Overall, fintech employs a workforce of almost 80,000 in the UK, over 50 per cent of which are based in clusters outside London and in the regions. To further support the geographical diversification of our fintech industry, fuel the creation of more local jobs directly and indirectly linked to fintech and power innovation, I urge the new PM and her team to consider fintech investment free zones with liberal and attractive operating conditions to attract more foreign direct investment (FDI) in fintech.

As board member of the Saudi British Joint Business Council and member of the Saudi UK Tech Hub, I have had the opportunity to witness first-hand the interest from foreign capital to invest in our world leading fintech industry and the endless appetite for partnering with our innovative high-growth fintechs to access British expertise. Strategic fintech investment free zones would provide an opportunity for our high-growth fintechs to scale nationally and internationally and to create jobs.

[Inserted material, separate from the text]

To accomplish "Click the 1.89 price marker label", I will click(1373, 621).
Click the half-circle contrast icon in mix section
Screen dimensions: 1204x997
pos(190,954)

#3: Support for university spinouts

We don’t need to look far to see that many world-changing ideas spin out of research conducted at universities. British universities have a particularly strong reputation for partnering with the industry to conduct innovative research that eventually leads to innovation and new product development. According to the University Spinout report 2021, the total value of spinouts from 10 British universities over the past two decades has exceeded £18billion.

On average these 10 institutions, including University of Oxford, University of Cambridge, Imperial College London and the University of Southampton, have helped their spinouts turn every £1 of capital raised into £2.30 of value. Furthermore, we know that university spinouts are twice as likely to succeed when funded by UK funding agencies.

According to research by British Business Bank, spinouts with British Business Bank and Innovate UK funding exhibited stronger employment growth supported a larger number of jobs. The fintech industry in particular is full of successful spinouts such as Onfido, an identity verification firm that was created by three Oxford university students fresh out of university in 2012 and that has now raised $200million in total, with its last round including Microsoft, Salesforce and SBI among the investors.

Hence, the third item on Ms Truss’ fintech to-do list is to allocate more public investment to back innovative fintech businesses, which in turn will support local and regional innovation hubs.